Segment Open
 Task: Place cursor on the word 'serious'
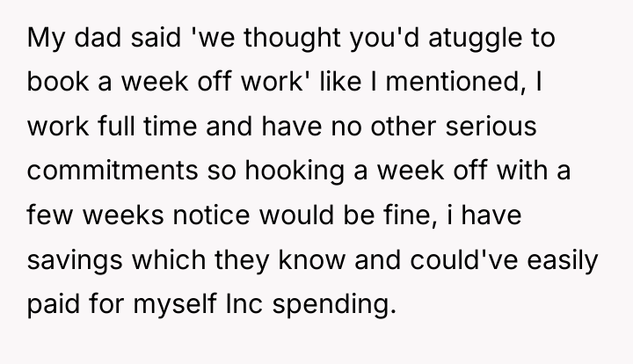(x=491, y=127)
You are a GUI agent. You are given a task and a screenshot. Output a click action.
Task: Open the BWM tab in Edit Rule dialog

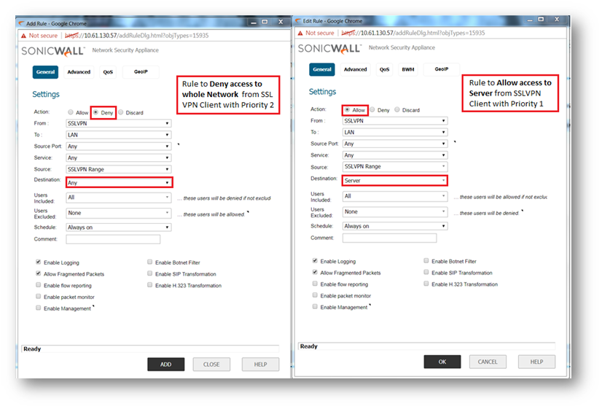click(407, 70)
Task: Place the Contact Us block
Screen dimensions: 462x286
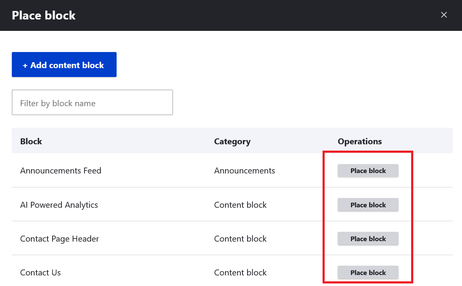Action: click(368, 272)
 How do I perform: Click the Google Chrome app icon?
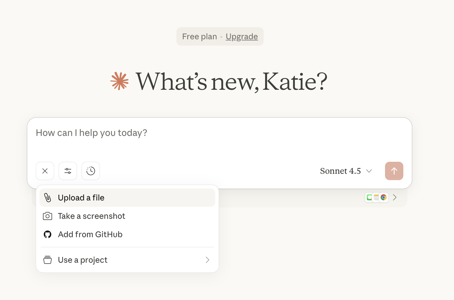[384, 197]
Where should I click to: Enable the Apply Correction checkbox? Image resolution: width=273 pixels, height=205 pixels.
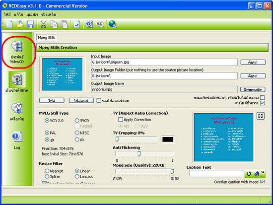121,120
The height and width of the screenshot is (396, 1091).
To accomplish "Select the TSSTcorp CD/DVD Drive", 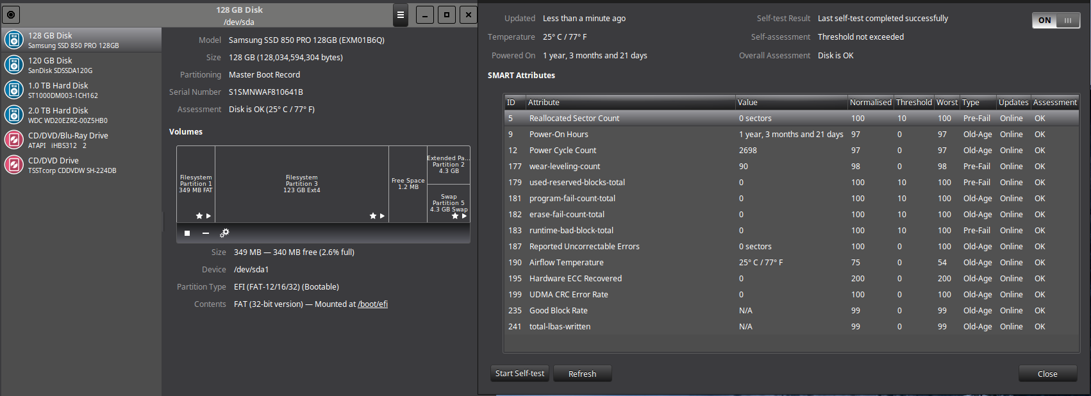I will point(81,165).
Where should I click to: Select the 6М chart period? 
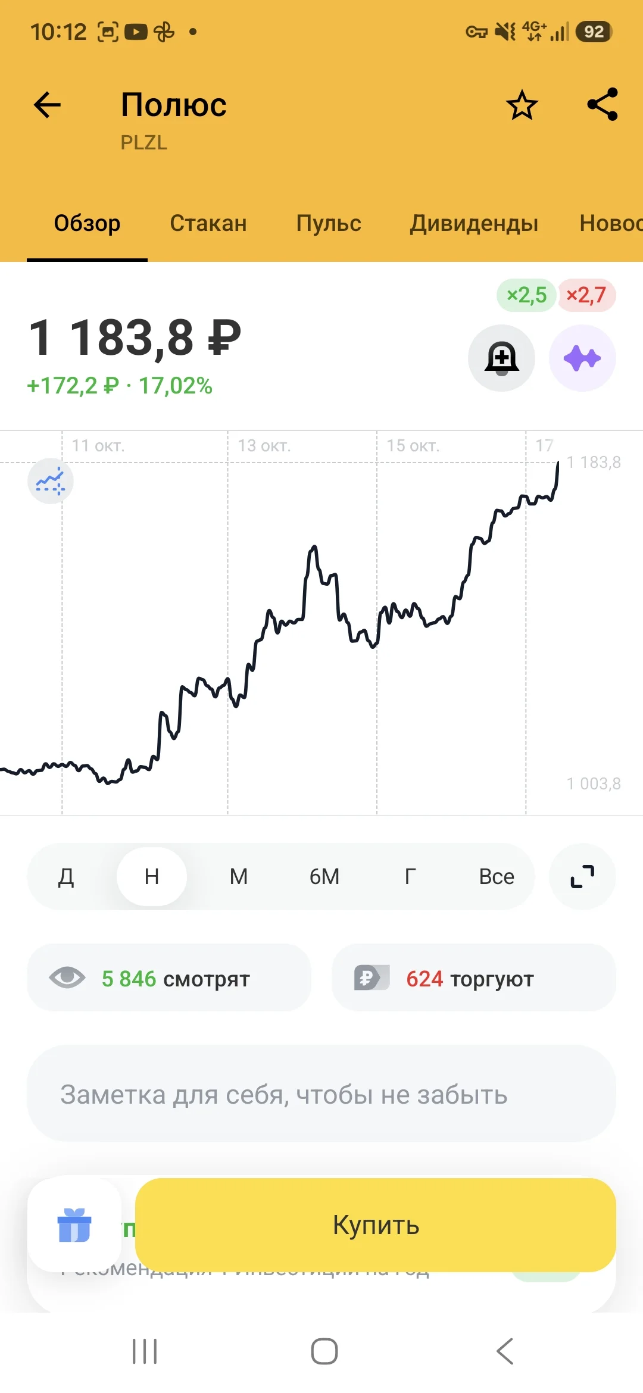click(x=324, y=876)
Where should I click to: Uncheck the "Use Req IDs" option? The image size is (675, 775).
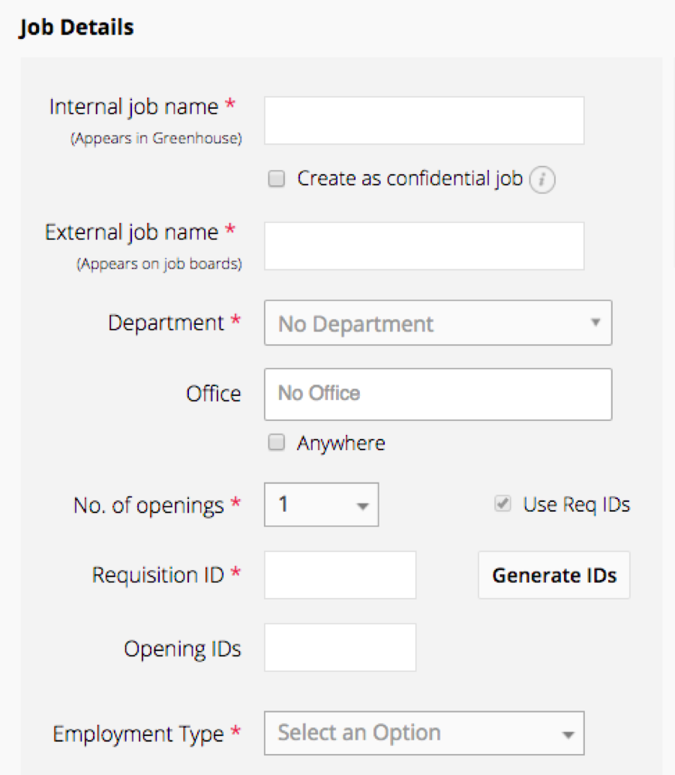[503, 504]
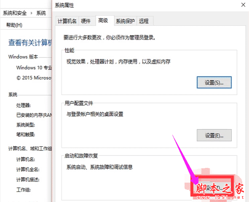Click the 查看有关计算机 heading text

(30, 43)

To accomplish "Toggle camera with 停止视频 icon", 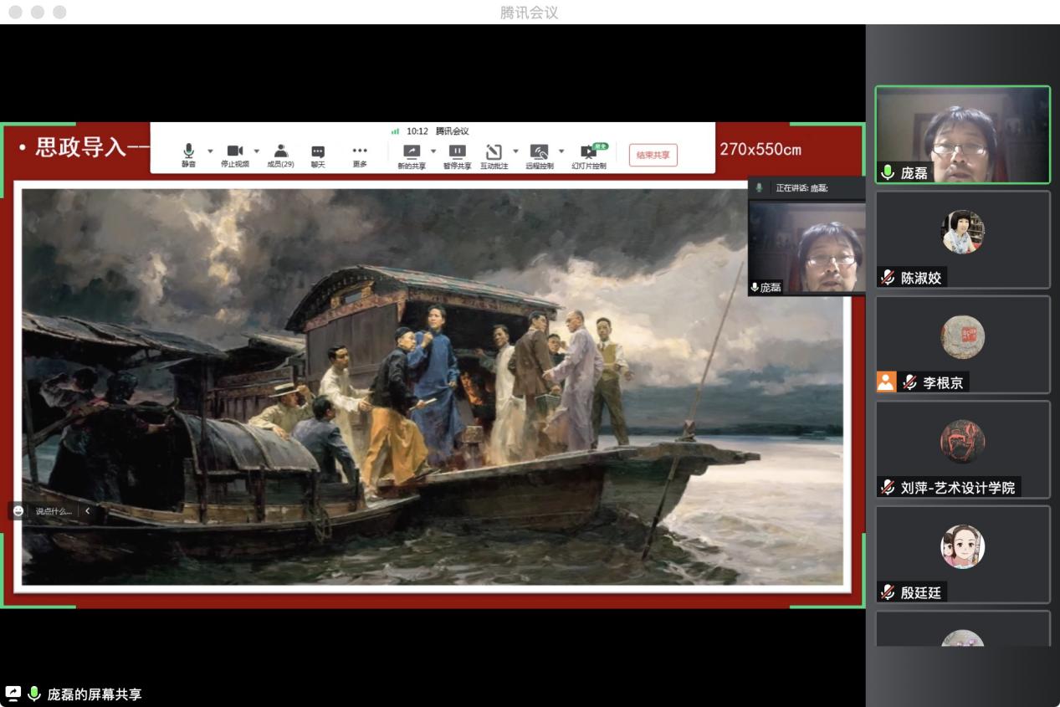I will pyautogui.click(x=234, y=151).
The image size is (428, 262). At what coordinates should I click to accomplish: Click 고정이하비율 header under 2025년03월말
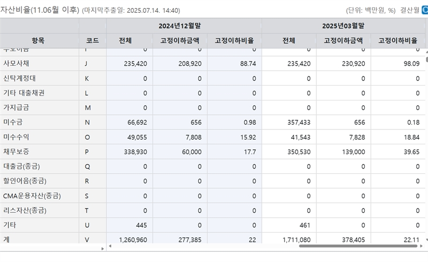coord(399,40)
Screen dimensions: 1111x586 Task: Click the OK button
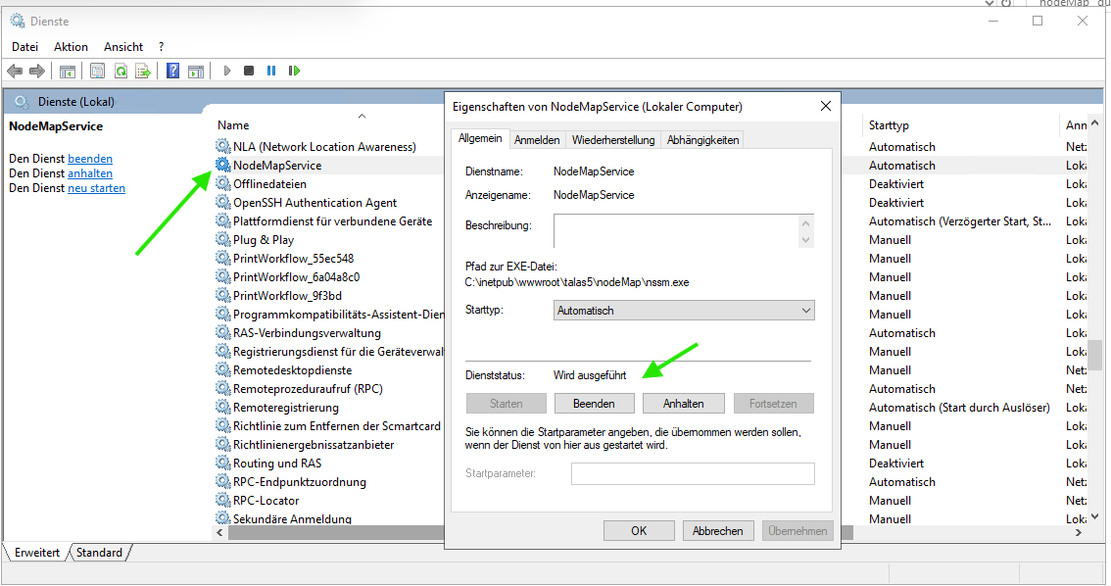coord(639,530)
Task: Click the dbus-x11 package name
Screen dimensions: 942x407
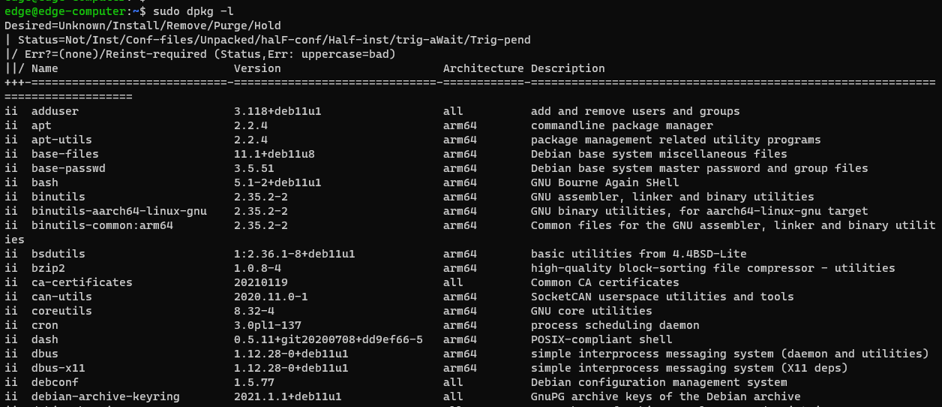Action: pos(59,368)
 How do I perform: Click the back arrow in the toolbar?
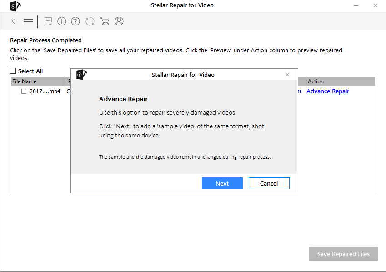[x=14, y=21]
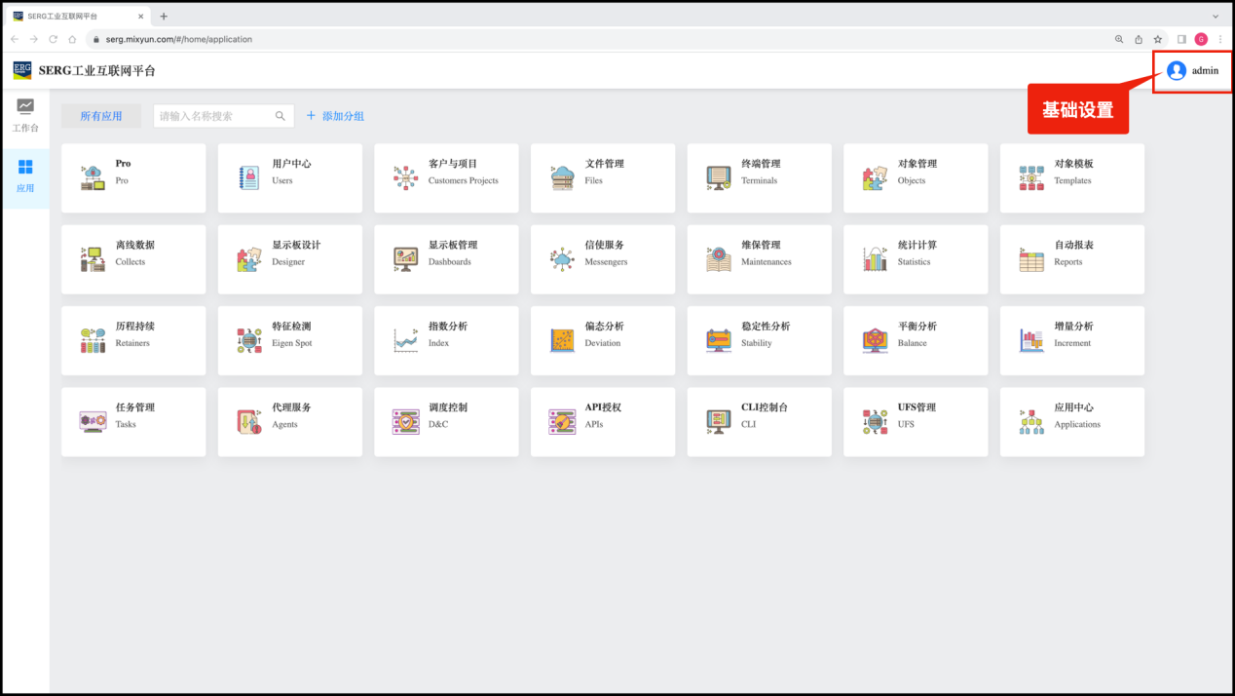Select 应用 in the left sidebar

(x=25, y=175)
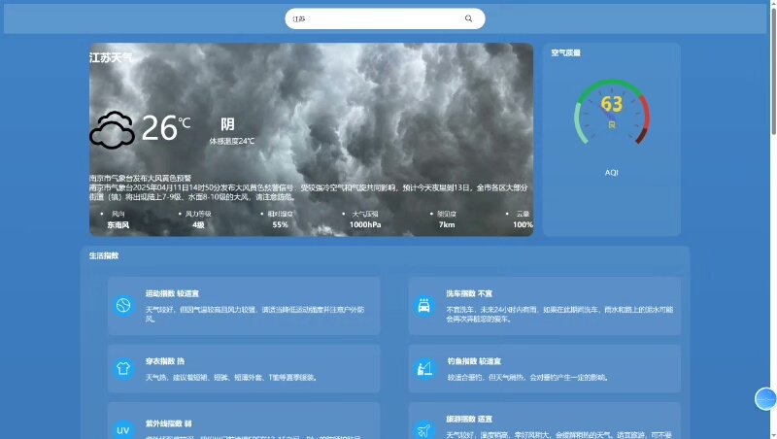777x439 pixels.
Task: Click the 相对湿度 55% value
Action: click(280, 224)
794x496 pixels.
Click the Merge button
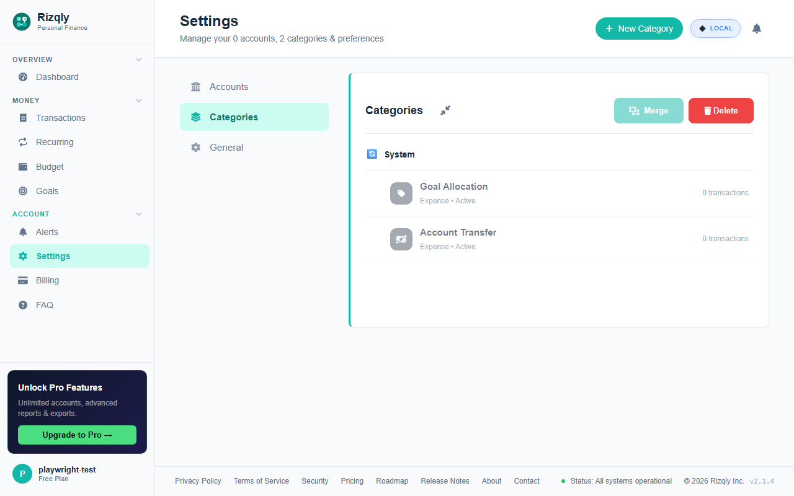[648, 111]
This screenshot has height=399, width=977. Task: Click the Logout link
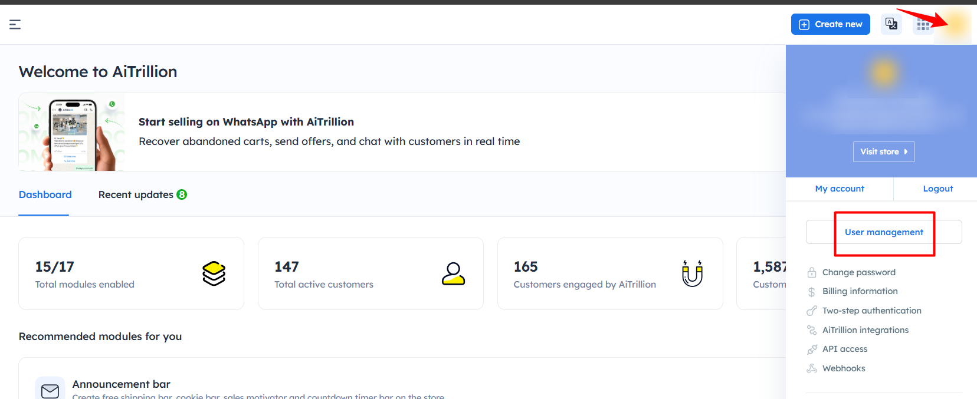tap(937, 189)
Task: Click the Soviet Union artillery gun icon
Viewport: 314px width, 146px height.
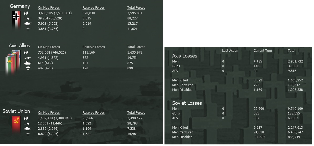Action: (27, 123)
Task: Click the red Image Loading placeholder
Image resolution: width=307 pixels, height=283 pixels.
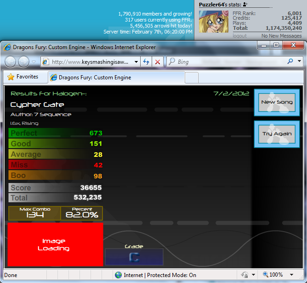Action: [x=54, y=244]
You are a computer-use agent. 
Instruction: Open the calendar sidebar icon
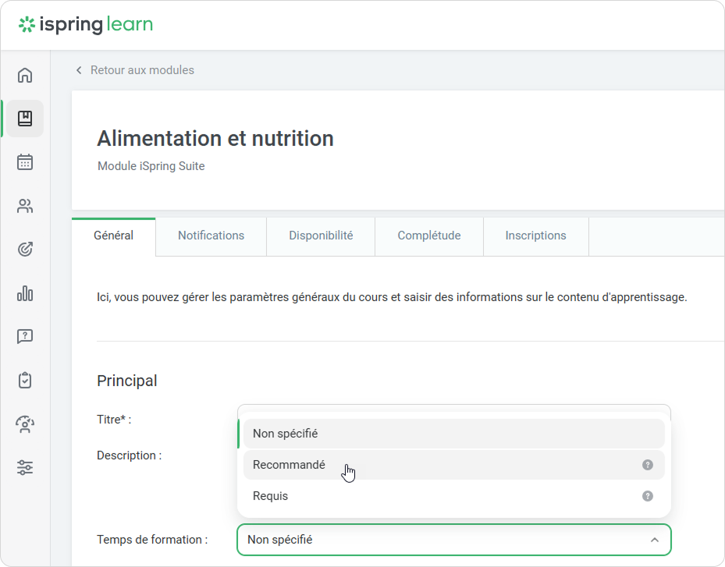[x=25, y=162]
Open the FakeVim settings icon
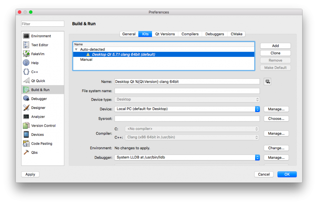 pos(26,54)
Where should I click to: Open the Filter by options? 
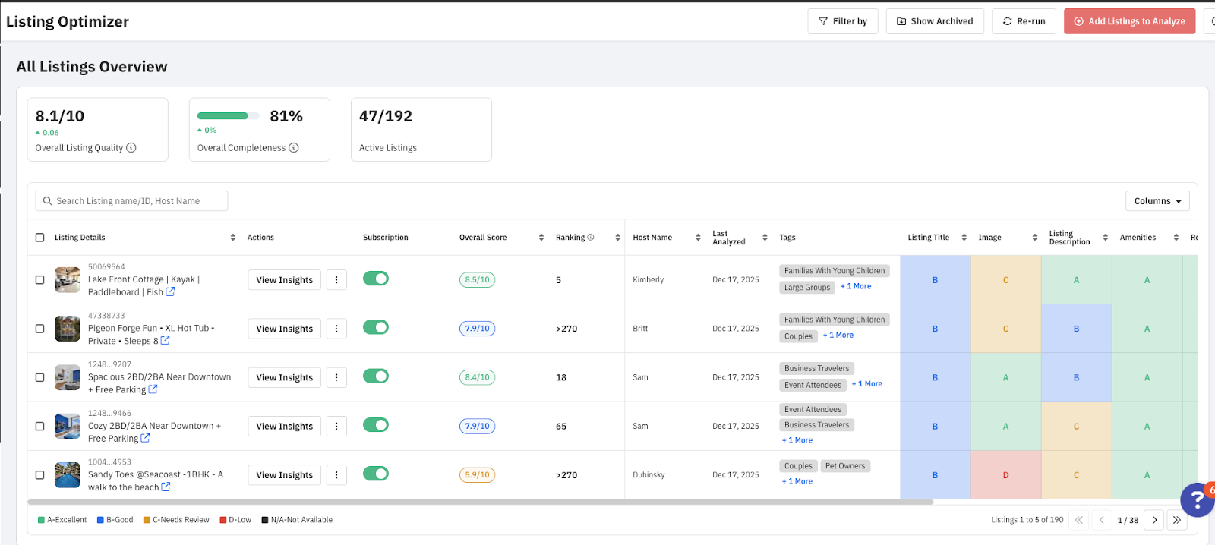click(842, 21)
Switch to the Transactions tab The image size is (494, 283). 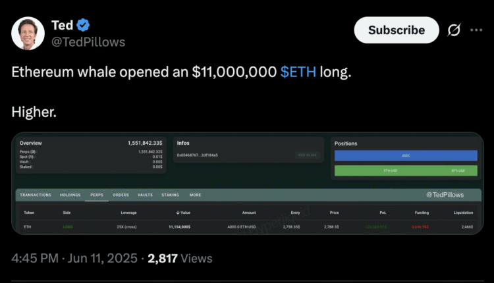[x=36, y=195]
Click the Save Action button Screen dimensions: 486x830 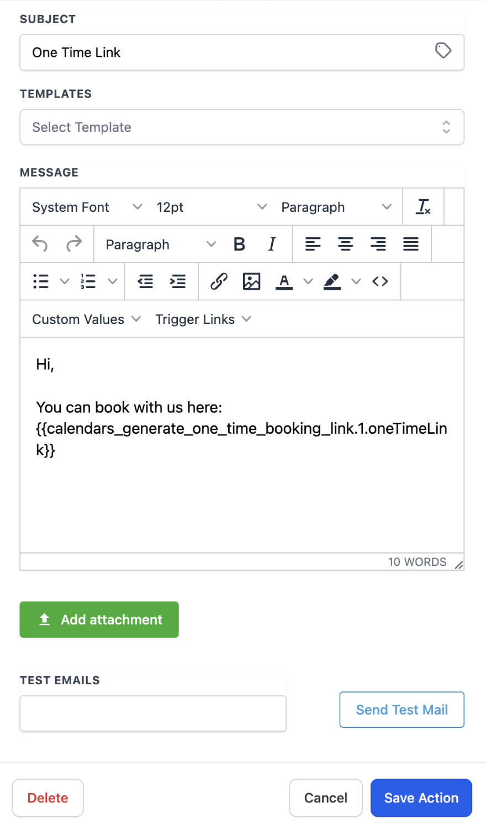(421, 797)
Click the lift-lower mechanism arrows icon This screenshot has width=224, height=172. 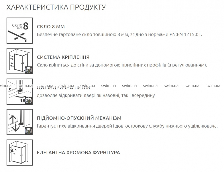tap(19, 122)
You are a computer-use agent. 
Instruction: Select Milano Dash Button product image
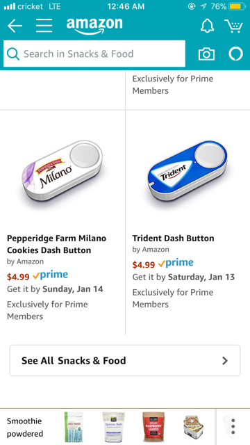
Segment Closed
WHAT YOU SHOULD DO:
Output exactly the stretch of the listing that begins at the line containing "794x496 pixels." and ends at the line containing "Task: Click the red Image Loading placeholder", both kept. Omit pictures and everything else.

RESULT OF THIS EXERCISE:
794x496 pixels.
Click the Merge button
[648, 111]
This screenshot has height=399, width=977. Task: Click the Logout link
tap(937, 189)
Task: Click the Soviet Union artillery gun icon
Viewport: 314px width, 146px height.
Action: (27, 123)
Task: Click the red Image Loading placeholder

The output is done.